» **Extract**:
==============================
Khertvisi Castle, Khertvisi, Georgia

Thursday, July 21, 2011

Georgia in 8 Days

We've had a busy, eventful few weeks since our last post. Just after the end of GLOW camp, my parents and Sam's mom came to Georgia to visit us. We tried to pull together a travel plan that took them to a lot of different, cool places while they were here without completely killing them with too much walking, riding and moving from place to place. (You can talk with them to see if we succeeded or not.)

Sam and I trekked out to the Tbilisi airport to meet our folks from the plane at 2:45am on Monday, July 4. Another volunteer, Alissa, was there too, awaiting her mom and sister, who happened to be on the same plane as our parents. Everyone got in safely, there were lots of hugs all around and all of the suitcases made it with the passengers (at least in our group--Alissa's family wasn't so lucky and had a day delay in claiming their bags). Our first experience in Georgia was getting a cab from the airport, which normally isn't any kind of problem or hassle at all. On this night, it wasn't too much trouble, but our cab driver was in a big hurry to go, so he packed up the trunk and shuffled us into the cab more quickly than things usually go here, all the while shouting at everyone to hurry up in at least 2 different languages that the majority of the people being rushed along didn't understand.
==============================
» **Material provided**:
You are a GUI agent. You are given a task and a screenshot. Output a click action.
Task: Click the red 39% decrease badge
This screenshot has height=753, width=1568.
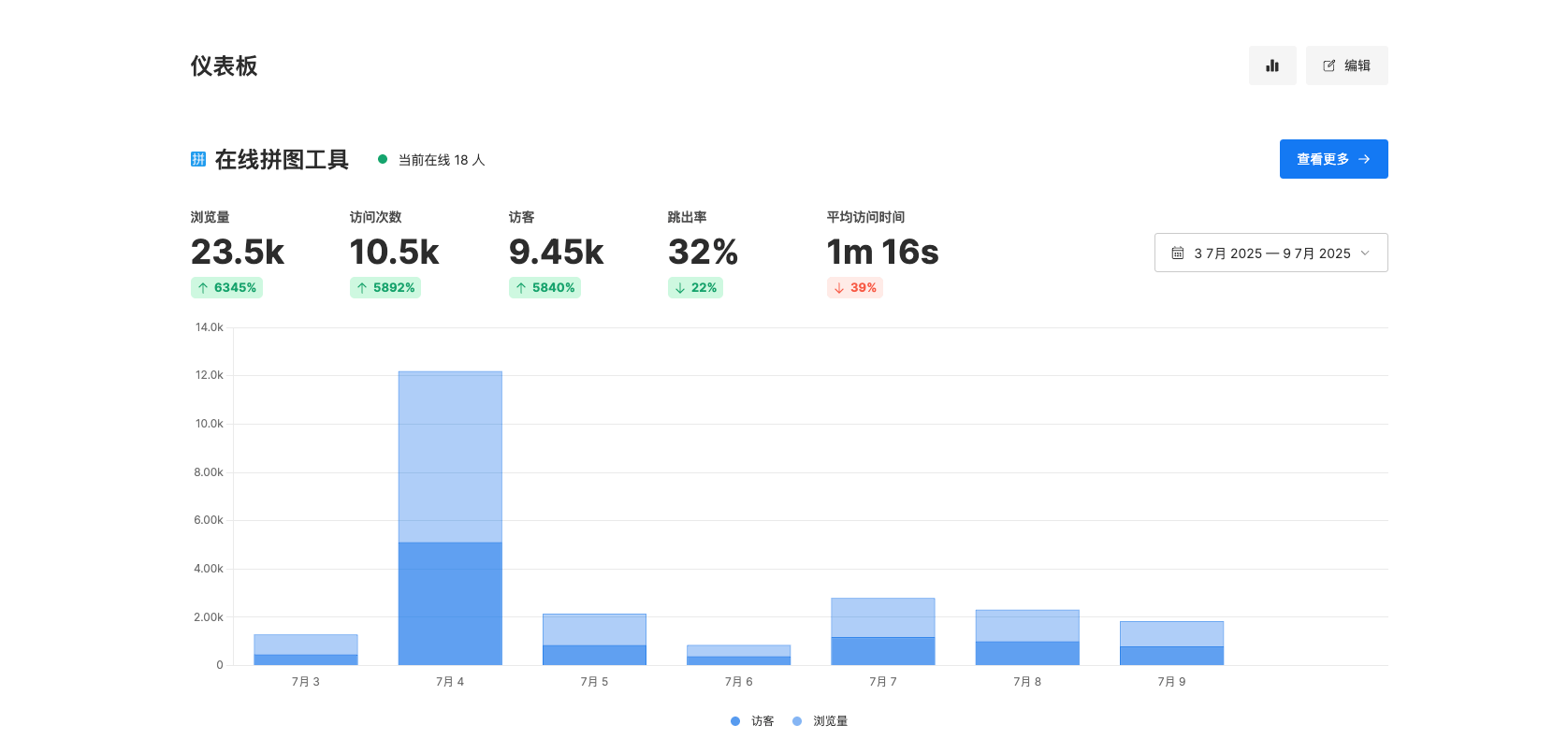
==============================
Repeat the passage of the Georgia travel post starting with "We've had a" and going on through "succeeded or not.)", word for word.

We've had a busy, eventful few weeks since our last post. Just after the end of GLOW camp, my parents and Sam's mom came to Georgia to visit us. We tried to pull together a travel plan that took them to a lot of different, cool places while they were here without completely killing them with too much walking, riding and moving from place to place. (You can talk with them to see if we succeeded or not.)